Computer Vision Modeling of the Development of Geometric and Numerical Concepts in Humans

TL;DR

This study investigates whether computer vision models develop geometric and numerical concepts in a manner similar to human developmental progress, revealing partial alignment and potential for understanding human mathematical development.

Contribution

It demonstrates that CV models exhibit developmental alignment with human learning trajectories for some geometric and numerical concepts, advancing understanding of AI-human cognitive parallels.

Findings

Developmental alignment observed for Euclidean Geometry and Number line concepts.

Partial alignment for geometric classes like Topology but not for others.

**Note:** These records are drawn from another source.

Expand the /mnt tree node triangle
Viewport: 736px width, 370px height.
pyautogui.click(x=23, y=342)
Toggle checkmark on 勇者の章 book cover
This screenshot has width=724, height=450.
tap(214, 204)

CV models show promise for modeling human mathematical development.

Abstract

Mathematical thinking is a fundamental aspect of human cognition. Cognitive scientists have investigated the mechanisms that underlie our ability to thinking geometrically and numerically, to take two prominent examples, and developmental scientists have documented the trajectories of these abilities over the lifespan. Prior research has shown that computer vision (CV) models trained on the unrelated task of image classification nevertheless learn latent representations of geometric and numerical concepts similar to those of adults. Building on this demonstrated cognitive alignment, the current study investigates whether CV models also show developmental alignment: whether their performance improvements across training to match the developmental progressions observed in children. In a detailed case study of the ResNet-50 model, we show that this is the case. For the case of geometry and topology, we find developmental alignment for some classes of concepts (Euclidean Geometry, Geometrical Figures, Metric Properties, Topology) but not others (Chiral Figures, Geometric Transformations, Symmetrical Figures). For the case of number, we find developmental alignment in the emergence of a human-like ``mental number line'' representation with experience. These findings show the promise of computer vision models for understanding the development of mathematical understanding in humans. They point the way to future research exploring additional model architectures and building larger benchmarks.